### WHAT YOU HAVE TO DO
Could you print every record below exactly as written?

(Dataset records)
++++

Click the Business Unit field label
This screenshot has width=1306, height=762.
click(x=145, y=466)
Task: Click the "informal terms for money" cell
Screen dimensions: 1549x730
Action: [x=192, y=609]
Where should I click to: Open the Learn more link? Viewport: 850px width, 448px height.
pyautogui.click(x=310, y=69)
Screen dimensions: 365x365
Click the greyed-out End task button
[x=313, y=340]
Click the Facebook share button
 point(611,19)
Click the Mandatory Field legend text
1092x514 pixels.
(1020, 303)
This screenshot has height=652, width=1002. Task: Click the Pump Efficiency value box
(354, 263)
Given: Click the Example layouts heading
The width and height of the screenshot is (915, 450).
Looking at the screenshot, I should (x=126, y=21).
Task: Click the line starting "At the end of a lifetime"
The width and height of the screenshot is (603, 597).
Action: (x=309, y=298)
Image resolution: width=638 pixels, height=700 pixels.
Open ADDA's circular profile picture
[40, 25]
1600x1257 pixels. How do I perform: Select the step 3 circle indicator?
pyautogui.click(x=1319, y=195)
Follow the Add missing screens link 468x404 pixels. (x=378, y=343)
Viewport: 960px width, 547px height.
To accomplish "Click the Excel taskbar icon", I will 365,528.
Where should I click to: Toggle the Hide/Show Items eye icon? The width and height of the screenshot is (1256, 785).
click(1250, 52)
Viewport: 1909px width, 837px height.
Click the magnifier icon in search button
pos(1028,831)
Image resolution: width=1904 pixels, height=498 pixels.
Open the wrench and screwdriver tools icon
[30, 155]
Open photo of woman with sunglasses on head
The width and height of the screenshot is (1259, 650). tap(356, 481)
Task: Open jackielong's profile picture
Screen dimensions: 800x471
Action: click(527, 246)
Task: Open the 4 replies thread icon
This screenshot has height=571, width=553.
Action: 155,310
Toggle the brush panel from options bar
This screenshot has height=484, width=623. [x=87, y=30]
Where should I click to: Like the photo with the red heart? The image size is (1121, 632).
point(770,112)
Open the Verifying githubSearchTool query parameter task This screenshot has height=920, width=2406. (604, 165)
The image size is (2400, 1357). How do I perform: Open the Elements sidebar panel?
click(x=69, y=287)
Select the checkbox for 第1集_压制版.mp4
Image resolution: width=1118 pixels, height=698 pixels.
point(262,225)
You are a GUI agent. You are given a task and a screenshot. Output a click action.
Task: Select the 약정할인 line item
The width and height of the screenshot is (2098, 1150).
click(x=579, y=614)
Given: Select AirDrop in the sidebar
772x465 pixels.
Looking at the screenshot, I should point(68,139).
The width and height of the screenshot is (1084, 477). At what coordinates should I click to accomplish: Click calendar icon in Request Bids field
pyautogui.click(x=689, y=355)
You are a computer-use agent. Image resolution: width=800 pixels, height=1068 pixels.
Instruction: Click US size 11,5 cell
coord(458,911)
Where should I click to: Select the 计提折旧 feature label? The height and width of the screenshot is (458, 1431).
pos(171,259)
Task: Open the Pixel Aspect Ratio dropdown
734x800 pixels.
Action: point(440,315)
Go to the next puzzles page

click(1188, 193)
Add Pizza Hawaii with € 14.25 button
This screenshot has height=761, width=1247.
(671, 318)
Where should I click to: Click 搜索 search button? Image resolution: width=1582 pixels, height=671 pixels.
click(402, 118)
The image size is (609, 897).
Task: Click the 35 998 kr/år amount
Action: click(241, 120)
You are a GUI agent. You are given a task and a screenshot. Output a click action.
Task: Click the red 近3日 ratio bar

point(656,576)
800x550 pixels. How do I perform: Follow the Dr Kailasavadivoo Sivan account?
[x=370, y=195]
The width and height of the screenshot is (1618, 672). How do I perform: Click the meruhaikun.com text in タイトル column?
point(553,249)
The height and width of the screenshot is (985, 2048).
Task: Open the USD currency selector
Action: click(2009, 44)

++++

### RESPONSE TO THIS TASK
Click the Business Unit field label
This screenshot has width=1306, height=762.
click(x=145, y=466)
Task: Click the "informal terms for money" cell
Screen dimensions: 1549x730
Action: [x=192, y=609]
Where should I click to: Open the Learn more link? Viewport: 850px width, 448px height.
pyautogui.click(x=310, y=69)
Screen dimensions: 365x365
Click the greyed-out End task button
[x=313, y=340]
Click the Facebook share button
 point(611,19)
Click the Mandatory Field legend text
1092x514 pixels.
(1020, 303)
This screenshot has height=652, width=1002. Task: Click the Pump Efficiency value box
(354, 263)
Given: Click the Example layouts heading
The width and height of the screenshot is (915, 450).
Looking at the screenshot, I should (x=126, y=21).
Task: Click the line starting "At the end of a lifetime"
The width and height of the screenshot is (603, 597).
Action: (x=309, y=298)
Image resolution: width=638 pixels, height=700 pixels.
Open ADDA's circular profile picture
[40, 25]
1600x1257 pixels. How do I perform: Select the step 3 circle indicator?
pyautogui.click(x=1319, y=195)
Follow the Add missing screens link 468x404 pixels. (x=378, y=343)
Viewport: 960px width, 547px height.
To accomplish "Click the Excel taskbar icon", I will 365,528.
Where should I click to: Toggle the Hide/Show Items eye icon? The width and height of the screenshot is (1256, 785).
click(1250, 52)
Viewport: 1909px width, 837px height.
Click the magnifier icon in search button
pos(1028,831)
Image resolution: width=1904 pixels, height=498 pixels.
Open the wrench and screwdriver tools icon
[30, 155]
Open photo of woman with sunglasses on head
The width and height of the screenshot is (1259, 650). tap(356, 481)
Task: Open jackielong's profile picture
Screen dimensions: 800x471
Action: click(527, 246)
Task: Open the 4 replies thread icon
This screenshot has height=571, width=553.
Action: 155,310
Toggle the brush panel from options bar
This screenshot has height=484, width=623. [x=87, y=30]
Where should I click to: Like the photo with the red heart? The image size is (1121, 632).
point(770,112)
Open the Verifying githubSearchTool query parameter task This screenshot has height=920, width=2406. (604, 165)
The image size is (2400, 1357). How do I perform: Open the Elements sidebar panel?
click(x=69, y=287)
Select the checkbox for 第1集_压制版.mp4
Image resolution: width=1118 pixels, height=698 pixels.
point(262,225)
You are a GUI agent. You are given a task and a screenshot. Output a click action.
Task: Select the 약정할인 line item
The width and height of the screenshot is (2098, 1150).
click(x=579, y=614)
Given: Select AirDrop in the sidebar
772x465 pixels.
Looking at the screenshot, I should point(68,139).
The width and height of the screenshot is (1084, 477). At what coordinates should I click to accomplish: Click calendar icon in Request Bids field
pyautogui.click(x=689, y=355)
You are a computer-use agent. Image resolution: width=800 pixels, height=1068 pixels.
Instruction: Click US size 11,5 cell
coord(458,911)
Where should I click to: Select the 计提折旧 feature label? The height and width of the screenshot is (458, 1431).
pos(171,259)
Task: Open the Pixel Aspect Ratio dropdown
734x800 pixels.
Action: point(440,315)
Go to the next puzzles page

click(1188, 193)
Add Pizza Hawaii with € 14.25 button
This screenshot has height=761, width=1247.
(671, 318)
Where should I click to: Click 搜索 search button? Image resolution: width=1582 pixels, height=671 pixels.
click(402, 118)
The image size is (609, 897).
Task: Click the 35 998 kr/år amount
Action: click(241, 120)
You are a GUI agent. You are given a task and a screenshot. Output a click action.
Task: Click the red 近3日 ratio bar

point(656,576)
800x550 pixels. How do I perform: Follow the Dr Kailasavadivoo Sivan account?
[x=370, y=195]
The width and height of the screenshot is (1618, 672). How do I perform: Click the meruhaikun.com text in タイトル column?
point(553,249)
The height and width of the screenshot is (985, 2048).
Task: Open the USD currency selector
Action: click(2009, 44)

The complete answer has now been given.